Cameroun : grave accident ferroviaire chez Bolloré

26 Octobre 2016

Vendredi 21 octobre, un train surchargé a déraillé au Cameroun, entre les deux principales villes du pays, la capitale Yaoundé et Douala, faisant au moins 79 morts et 551 blessés, selon l’état actuel des recherches sur place.

Juste avant, la route reliant ces deux villes avait été coupée, à la suite d’un effondrement de la chaussée. Pour faire face à un soudain afflux de voyageurs, la compagnie ferroviaire Camrail a alors décidé d’ajouter des voitures supplémentaires au train habituel. Il y avait donc huit voitures en plus des neuf déjà en place et le total des passagers a sans doute atteint 1 200 ou 1 300.

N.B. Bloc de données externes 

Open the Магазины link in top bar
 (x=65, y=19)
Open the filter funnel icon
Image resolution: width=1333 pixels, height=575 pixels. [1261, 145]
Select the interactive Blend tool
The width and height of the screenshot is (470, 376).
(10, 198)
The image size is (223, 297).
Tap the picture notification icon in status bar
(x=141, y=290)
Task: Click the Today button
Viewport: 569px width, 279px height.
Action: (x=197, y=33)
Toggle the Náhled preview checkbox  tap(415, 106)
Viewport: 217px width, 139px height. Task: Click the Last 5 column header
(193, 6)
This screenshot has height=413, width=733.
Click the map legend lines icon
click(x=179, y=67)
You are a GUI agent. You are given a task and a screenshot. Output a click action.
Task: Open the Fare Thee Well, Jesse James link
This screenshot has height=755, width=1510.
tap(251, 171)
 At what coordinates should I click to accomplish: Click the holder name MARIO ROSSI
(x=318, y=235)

Est-ce la masse des voitures en supplément qui a entraîné le déraillement ? Peut-être, mais ce n’est pas sûr. Des voyageurs ont fait état d’une vitesse qui leur a paru excessive. D’autres ont émis l’hypothèse de freins défectueux sur certains wagons. À la suite du déraillement, les quatre dernières voitures se sont empilées dans un ravin et des cadavres y gisent peut-être encore.

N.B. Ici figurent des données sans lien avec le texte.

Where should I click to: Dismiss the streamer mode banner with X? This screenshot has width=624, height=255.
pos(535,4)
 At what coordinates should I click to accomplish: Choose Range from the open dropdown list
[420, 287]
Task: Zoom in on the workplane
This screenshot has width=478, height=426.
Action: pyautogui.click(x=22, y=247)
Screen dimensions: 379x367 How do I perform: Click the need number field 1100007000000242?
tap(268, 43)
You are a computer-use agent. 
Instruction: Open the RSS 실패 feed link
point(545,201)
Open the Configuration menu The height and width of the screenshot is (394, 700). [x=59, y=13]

Peu de temps après l’accident, le ministre des Transports, manifestement mal informé et cherchant à couvrir les autorités, a déclaré à la télévision qu’il voulait « apporter un démenti catégorique à une information malveillante qui fait état d’un déraillement ». Aujourd’hui, beaucoup de Camerounais réclament sa démission.

Mais la responsabilité essentielle appartient à la Camrail. Cette société a succédé à la Régie nationale des chemins de fer du Cameroun, lorsque cette dernière a été privatisée en 1999. Le groupe Bolloré y est largement majoritaire, avec 77,4 % du capital. Ce même Bolloré possède les installations d’un grand nombre de ports de l’Afrique de l’Ouest, dont le terminal pour conteneurs à Douala, ainsi que divers chemins de fer.

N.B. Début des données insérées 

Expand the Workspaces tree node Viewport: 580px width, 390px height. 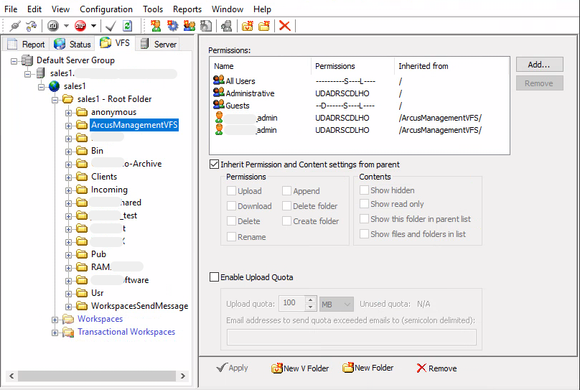coord(55,319)
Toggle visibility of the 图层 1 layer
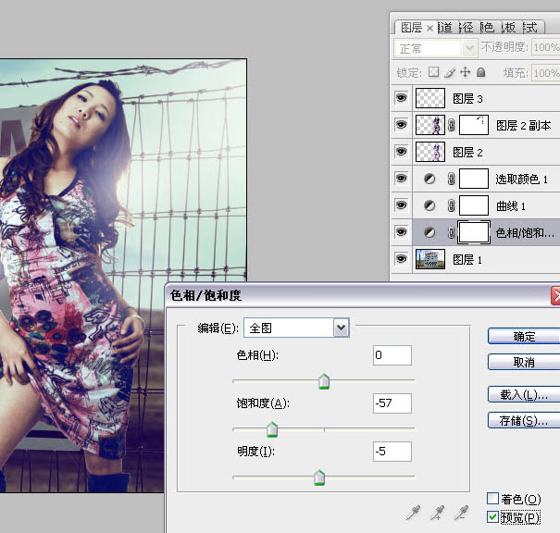 tap(401, 259)
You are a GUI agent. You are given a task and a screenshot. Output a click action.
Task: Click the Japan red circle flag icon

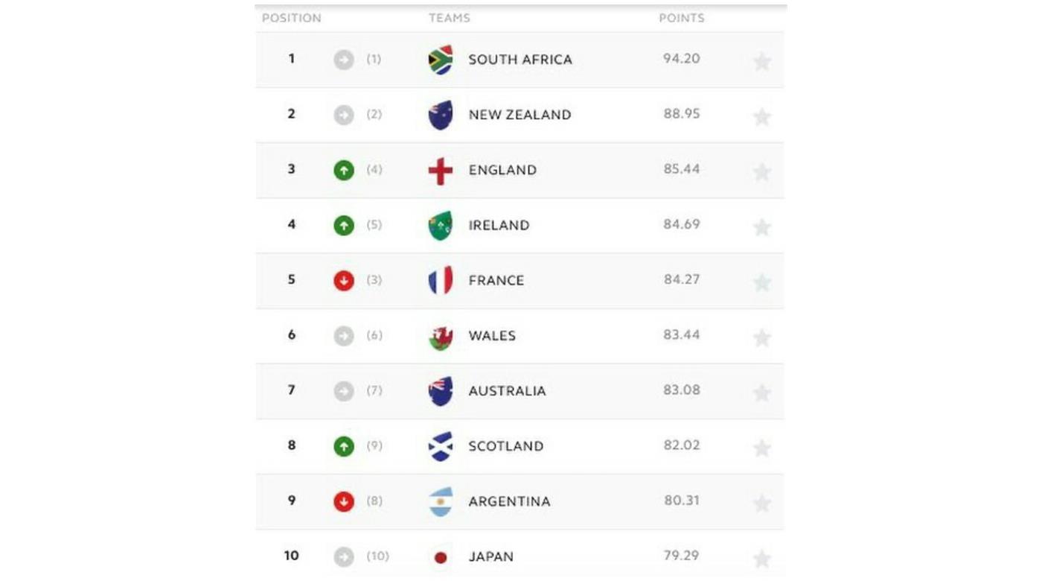[440, 556]
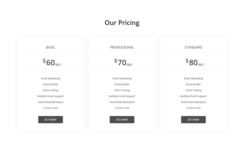Image resolution: width=244 pixels, height=152 pixels.
Task: Click the $80/MO price
Action: tap(194, 62)
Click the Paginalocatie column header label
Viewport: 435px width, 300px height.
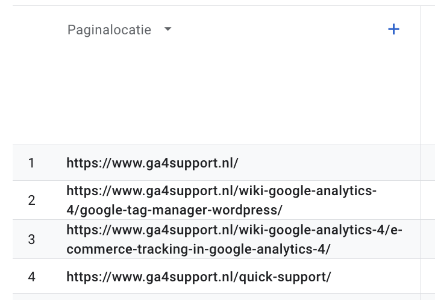tap(109, 30)
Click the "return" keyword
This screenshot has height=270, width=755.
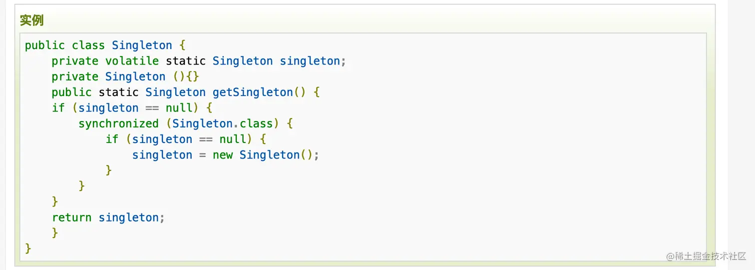click(72, 218)
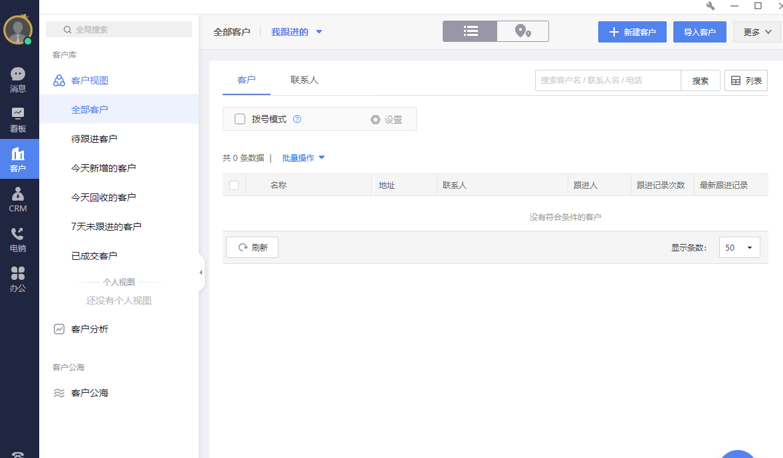
Task: 打开消息面板图标
Action: coord(19,73)
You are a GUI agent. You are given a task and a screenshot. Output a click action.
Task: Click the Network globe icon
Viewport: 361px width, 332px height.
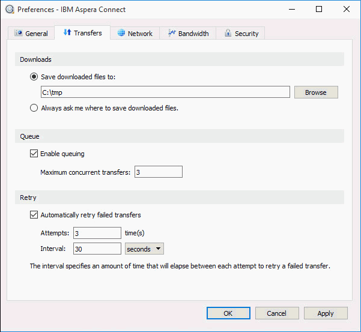[x=121, y=34]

Bien que sa publicité prétende que « Bolloré railways place la sécurité avant tout », en réalité, la ligne camerounaise n’était pas particulièrement soignée. Construite à voie étroite, du temps de la colonisation – un mètre entre les rails, alors que l’écartement international est de 1,43 mètre – elle nécessite des locomotives anciennes adaptées à cet écartement. L’ensemble est donc un matériel ancien, vieillissant, inadapté et faisant courir des risques.

Bolloré, patron de presse et de télévision, qui en ce moment fait face à une grève à i-Télé, et qui possède le journal gratuit Direct Matin, voudrait que cela ne se sache pas. Dans une dépêche de l’AFP faisant état de la catastrophe ferroviaire du Cameroun et signalant que la Camrail appartenait à Bolloré, cette précision a disparu du journal imprimé.